== Passage for review

So I launched Mark at them with another of his famous TALK attacks, and we've managed to persuade them that I really do need a new Assessment of Needs. I'm hoping to go back to Roehampton Access Centre to see the same person that I saw before, but that requires that Roehampton actually return my answerphone message. This doesn't seem to have happened so far.
And to make sure that no one in the School of Biological Sciences can turn around and say "we didn't know about [fill in the blank]", I've spent quite a lot of hours updating my Individual Student Support Agreement to cover being on a research course. This has involved Mark and Steve in the Disability Office, Caroline my Disability Mentor, Philip my supervisor, Richard my partner... It's still only 2/3 complete.
Paperwork. I hate paperwork! All this being proactive and making sure my needs are being taken care of eats up spoons that I should be using for... actual studying. I'm working along the lines that it's an investment now for much less hassle in the future, but it's hard to keep that in mind when you're two weeks into term and have done no work yet.

====
== Dataset entries

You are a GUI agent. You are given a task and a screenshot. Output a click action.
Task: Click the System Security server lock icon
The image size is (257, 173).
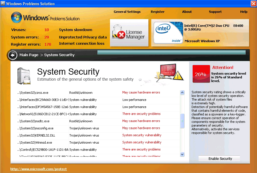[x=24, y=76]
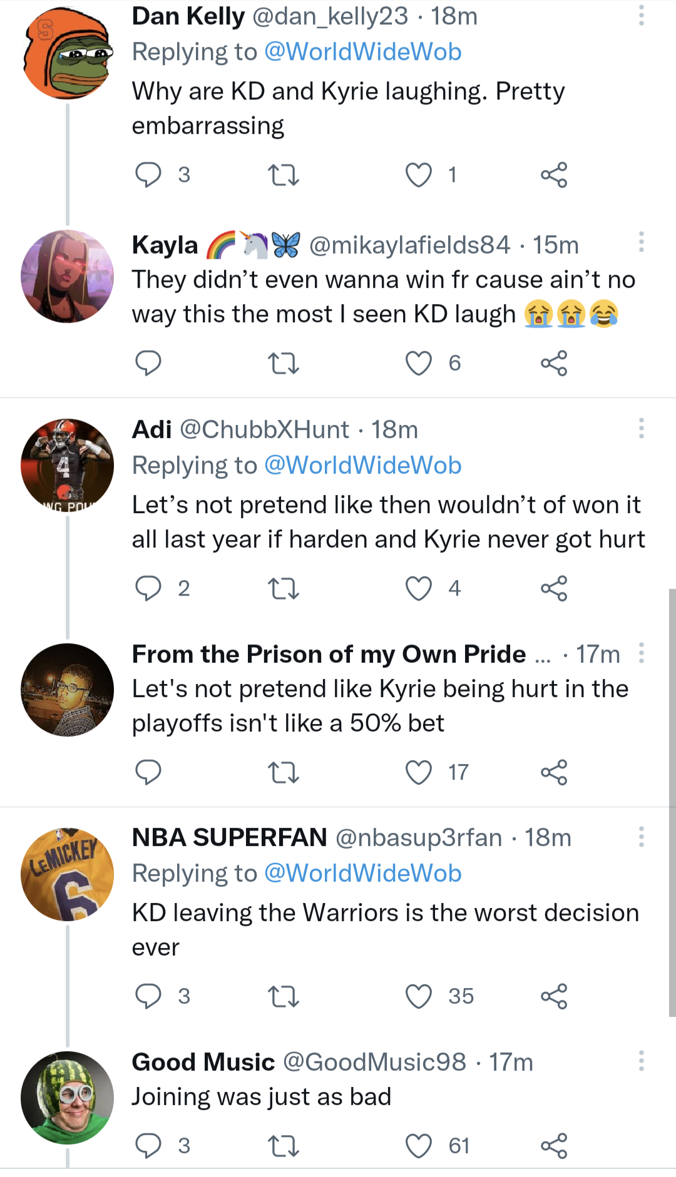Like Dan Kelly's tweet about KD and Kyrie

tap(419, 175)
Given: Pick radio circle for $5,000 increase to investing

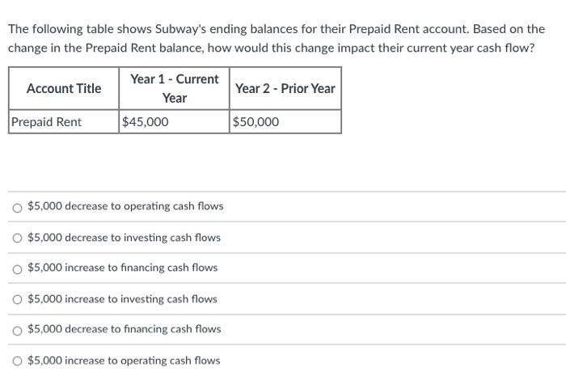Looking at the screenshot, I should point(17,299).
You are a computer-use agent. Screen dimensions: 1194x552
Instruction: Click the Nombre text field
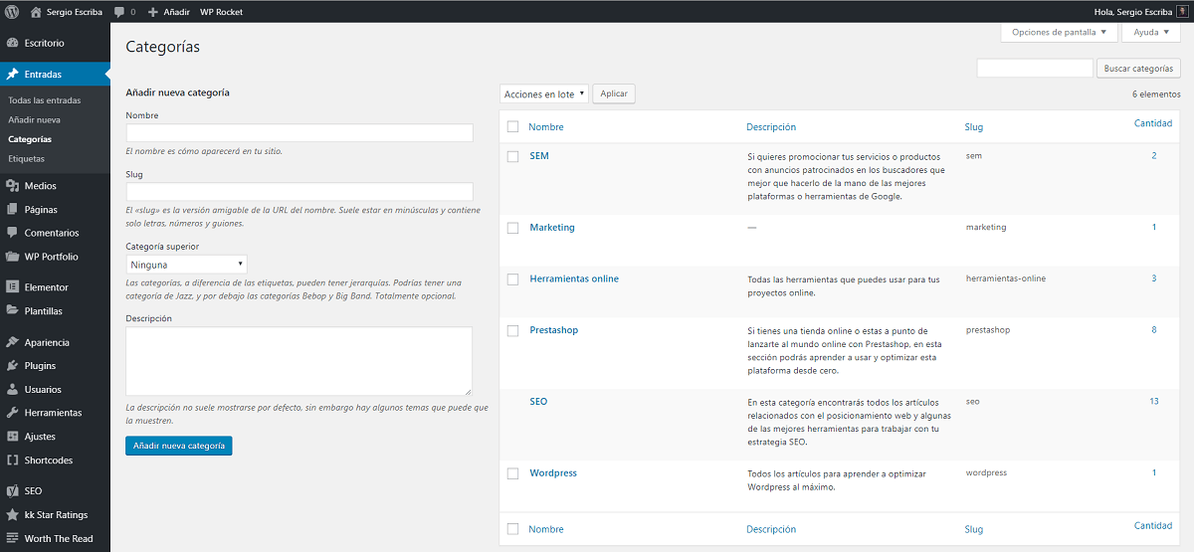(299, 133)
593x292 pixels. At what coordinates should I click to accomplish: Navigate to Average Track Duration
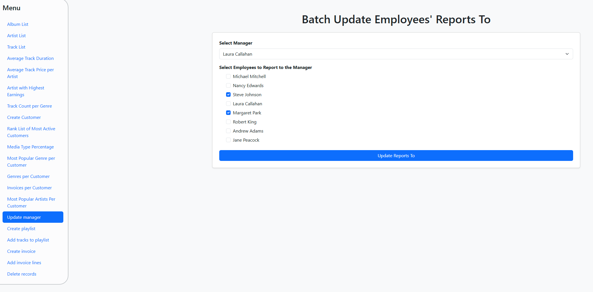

====

(Task to complete):
In the passage about disability support paperwork, how much of the updated Individual Student Support Agreement is finished so far? You won't need the saved entries for this.

(Written response):
It's only 2/3 complete.